Stack: Silero VAD -> faster-whisper (STT) -> Gemma 4 E2B IT via llama.cpp (LLM) -> Kokoro 82M (TTS)

Tested latency: 0.80s end-to-end on RTX 3080 (STT 0.40s + LLM 0.33s + TTS 0.08s)

Features

  • Streaming pipeline — speaks first sentence while LLM generates the rest
  • Interrupt support — speak while bot is talking to cut it off
  • Wake word detection — "Hey Jarvis" / "Lily" (optional, via OpenWakeWord)
  • Beautiful TUI — ASCII logo, sparkline waveform, latency history, GPU/RAM monitor, model info panel
  • ROS2 bridge — publishes STT/TTS/state to ROS2 topics for robotics integration
  • Slash commands/reset, /lang, /voice, /say, /mictest, /model in the TUI
  • Chat export — Ctrl+S to save conversation as markdown
  • 15 languages — English, Vietnamese, French, Spanish, Hindi, Italian, Portuguese, Japanese, Chinese, Korean, German, Thai, Russian, Arabic, Indonesian
  • Auto-detects hardware — GPU layers, model size, STT model

Hardware Requirements

Device RAM GPU Expected Latency
PC (i9 + RTX 3080 16GB) 64GB CUDA ~0.8s
Jetson Orin Nano 8GB CUDA ~1.5-2s
MacBook Air M1 8GB Metal ~2-3s
Any modern laptop 16GB+ CPU only ~2-4s

Quick Start

# 1. Create conda environment
conda create -n voicebot python=3.12 -y
conda activate voicebot

# 2. Install llama-cpp-python with CUDA (prebuilt wheels)
pip install llama-cpp-python \
    --extra-index-url https://abetlen.github.io/llama-cpp-python/whl/cu124

# For Apple Silicon (Metal):
# CMAKE_ARGS="-DGGML_METAL=on" pip install llama-cpp-python

# For CPU only:
# pip install llama-cpp-python

# 3. Install EdgeVox
pip install -e .

# 4. Download all models (~3GB total)
edgevox-setup

# 5. Run!
edgevox

Usage

# TUI mode (default, recommended)
edgevox

# With wake word
edgevox --wakeword "hey jarvis"

# With ROS2 bridge (for robotics)
edgevox --ros2

# CLI mode (simpler, no TUI)
edgevox-cli

# Text mode (no microphone)
edgevox-cli --text-mode

# Custom options
edgevox \
    --whisper-model large-v3-turbo \
    --voice am_adam \
    --language en

TUI Controls

Key Action
Q Quit
R Reset conversation
M Mute/Unmute mic
/ Open command input
Ctrl+S Export chat to markdown

Slash Commands

Command Action
/reset Reset conversation
/lang XX Switch language (en, vi, fr, ko, ...)
/langs List all supported languages
/say TEXT TTS preview — speak text directly
/mictest Record 3s + playback to test audio
/model SIZE Switch Whisper model (small/medium/large-v3-turbo)
/voice XX Switch TTS voice
/voices List available voices
/export Export chat to markdown
/mute Mute microphone
/unmute Unmute microphone
/help Show all commands

ROS2 Integration

EdgeVox can publish voice pipeline events to ROS2 topics, making it easy to add voice interaction to any robot.

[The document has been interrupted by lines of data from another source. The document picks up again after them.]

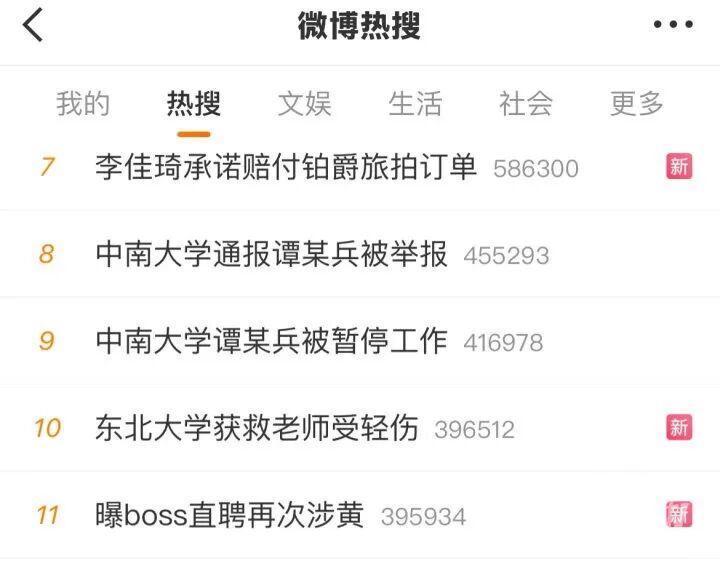This screenshot has width=720, height=572.
Task: Open the 生活 tab
Action: click(415, 103)

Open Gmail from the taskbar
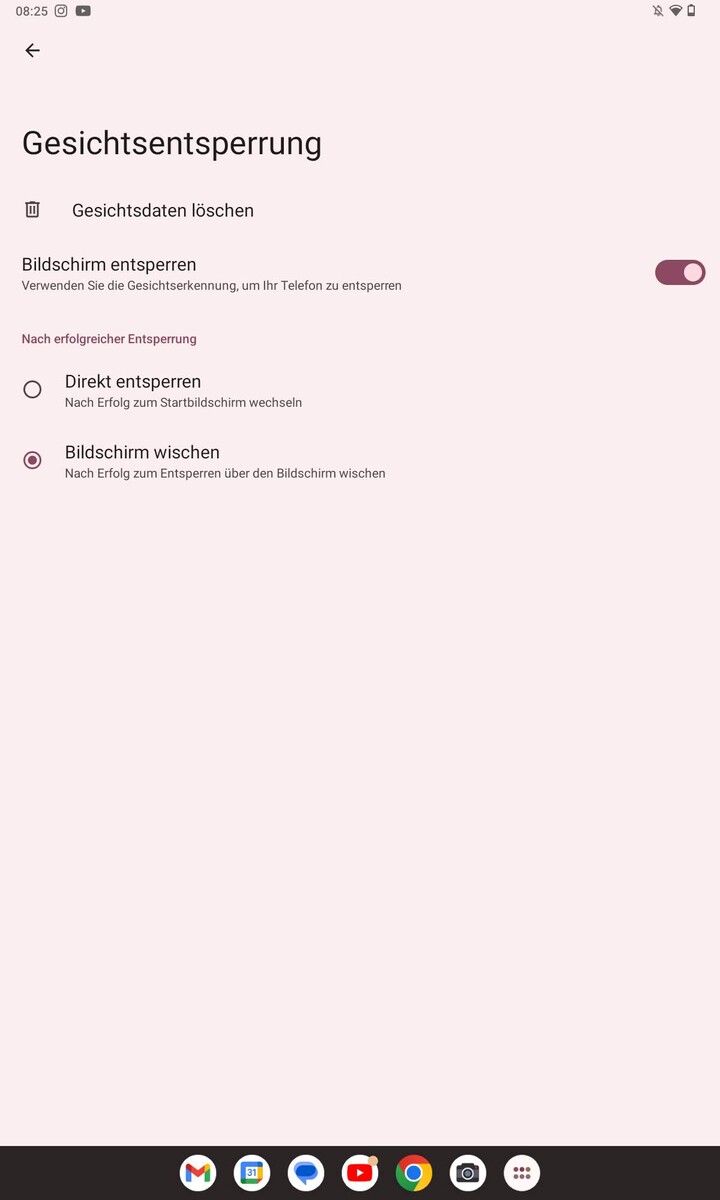coord(198,1173)
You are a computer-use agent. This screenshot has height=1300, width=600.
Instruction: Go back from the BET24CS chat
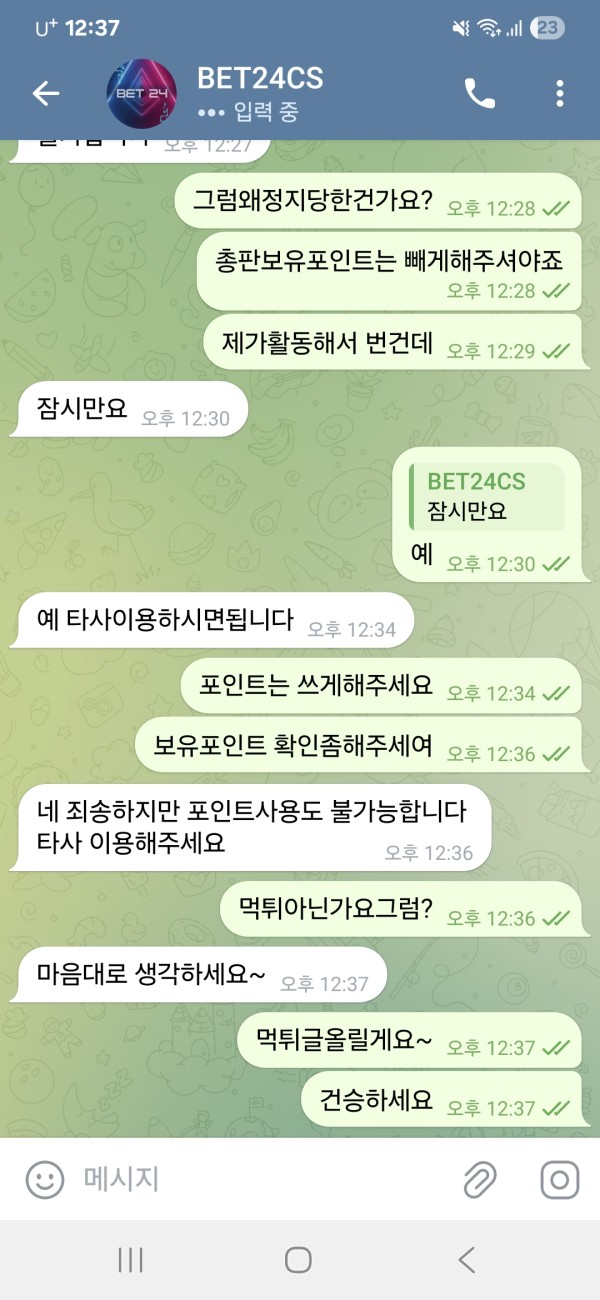point(46,94)
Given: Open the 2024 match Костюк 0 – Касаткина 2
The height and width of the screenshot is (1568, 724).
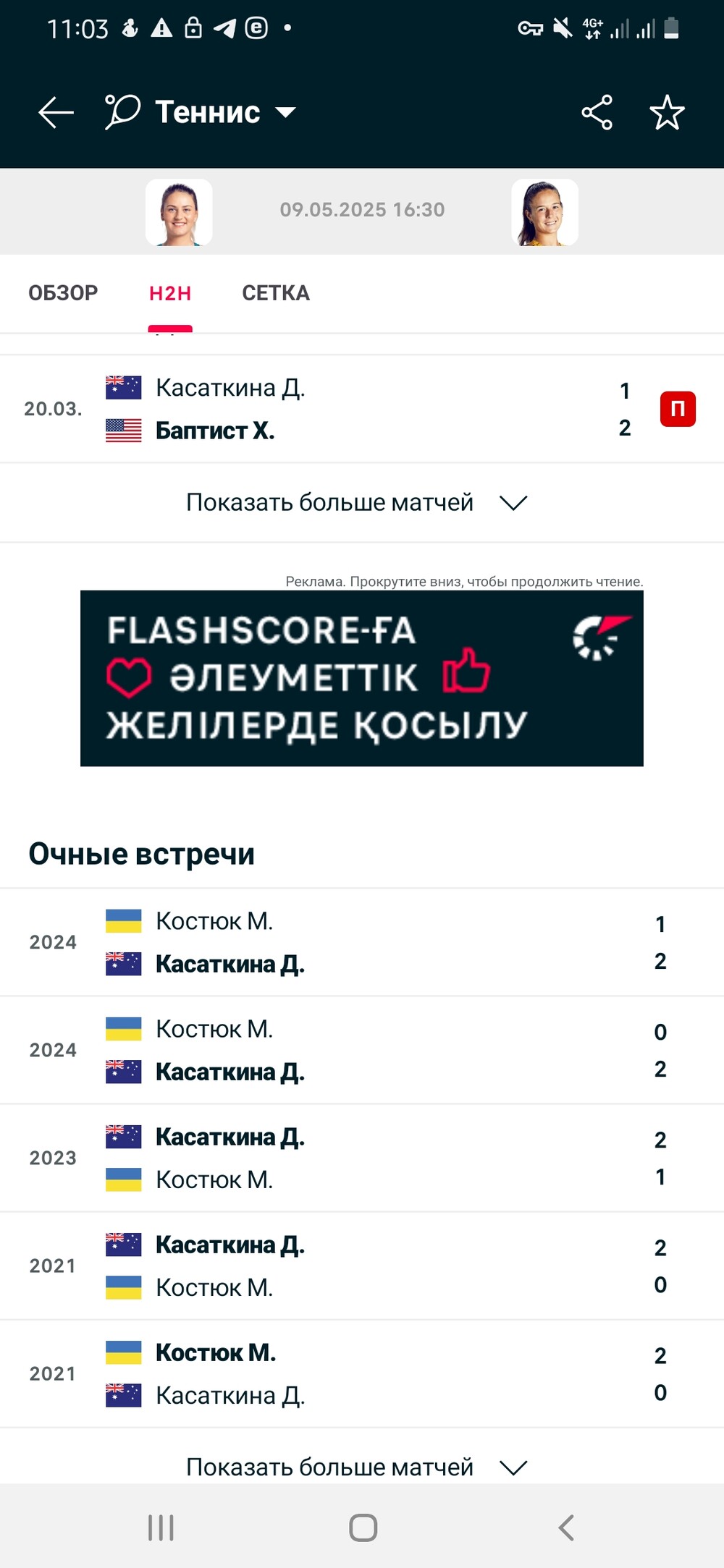Looking at the screenshot, I should pos(362,1050).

# Install with ROS2 support
pip install -e ".[ros2]"

# Run with ROS2 bridge
edgevox --ros2

Published Topics

Topic Type Description
/edgevox/transcription std_msgs/String User's speech (STT output)
/edgevox/response std_msgs/String Bot's response text
/edgevox/state std_msgs/String Pipeline state (listening, thinking, speaking)
/edgevox/audio_level std_msgs/Float32 Mic level (0.0-1.0)
/edgevox/metrics std_msgs/String JSON latency metrics

Subscribed Topics

Topic Type Description
/edgevox/tts_request std_msgs/String Send text for the bot to speak
/edgevox/command std_msgs/String Commands: reset, mute, unmute

Example: Robot Integration

import rclpy
from std_msgs.msg import String

# Listen to what the user says
node.create_subscription(String, '/edgevox/transcription', on_user_speech, 10)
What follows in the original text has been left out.